Artificial intelligence (AI) and machine learning (machine learning or ML) are terms that are often used interchangeably, but they have fundamental differences. Let's give a general description of each concept and how they are related.
artificial intelligence (AI)
AI is a broad field that focuses on creating systems capable of performing tasks that, when performed by a person, require intelligence. This can include things like logical reasoning, planning, pattern recognition, language comprehension, and visual perception.
AI can be classified into two main types:
- Weak (or narrow) AI. Systems that are designed and trained for a specific task. They have no consciousness or general understanding.
- Strong (or general) AI. Systems with generalized intelligence that can understand, learn and apply knowledge in different domains, just like a person.

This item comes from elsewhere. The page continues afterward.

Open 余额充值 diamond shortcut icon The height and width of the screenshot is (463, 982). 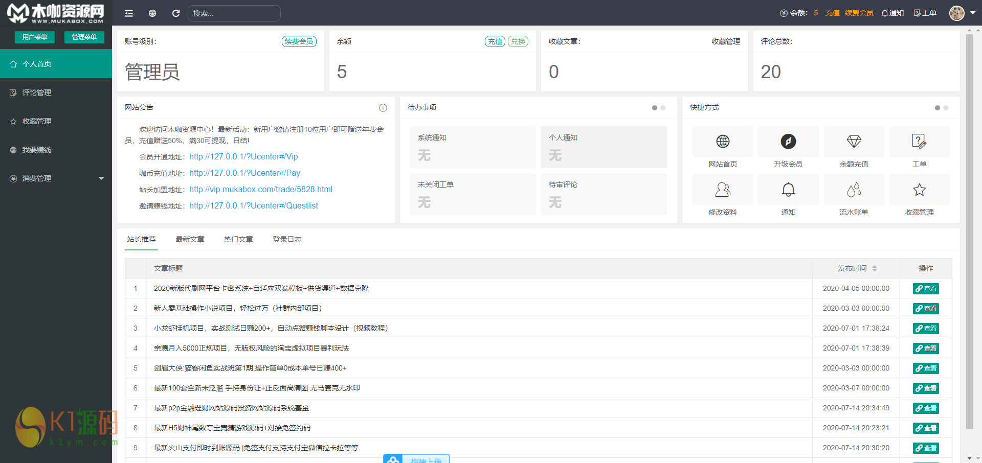[x=854, y=142]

Machine learning (machine learning, ML)
ML is a subfield of AI focused on developing algorithms that allow systems to learn from data and improve their performance over time. Instead of programming specific rules, ML models “learn” by detecting patterns and making generalizations based on data.

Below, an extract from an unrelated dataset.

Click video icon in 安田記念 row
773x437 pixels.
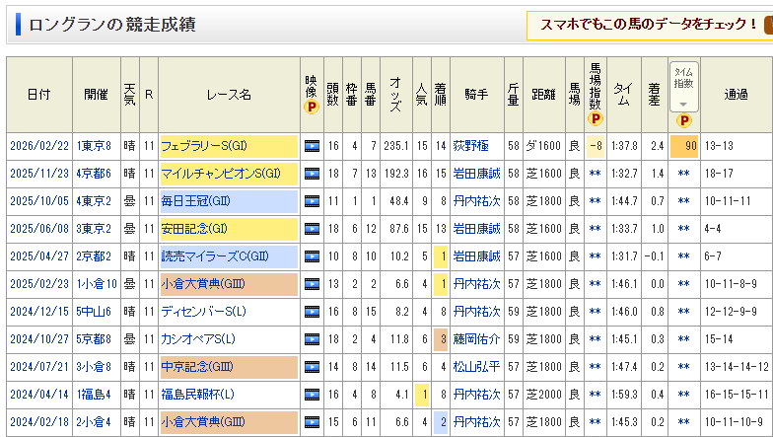tap(312, 229)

There are different approaches within ML; among others:
- Supervised learning. The model is trained on labeled data so that it learns to predict labels or results.
- Unsupervised learning. The model looks for patterns in unlabeled data, such as clustering or dimensionality reduction.
- Reinforcement learning. The model learns by making decisions and receiving feedback in the form of rewards or punishments.
- Scope. AI is a broader term that includes any simulation of human intelligence, while ML is specific to the use of data and algorithms to learn and make predictions or decisions.
- Methods. AI can use a variety of methods, including but not limited to ML. ML always involves learning from data.
- Programming vs. learning. Traditional AI can rely on specific rule programming, while ML relies on the ability to learn and adapt from data.
In short, ML is a technique within AI that focuses on learning from data. All ML applications are forms of AI, but not all AI uses ML. The choice between using more traditional AI or ML methods depends on the specific task, the data available, and the goals of the system.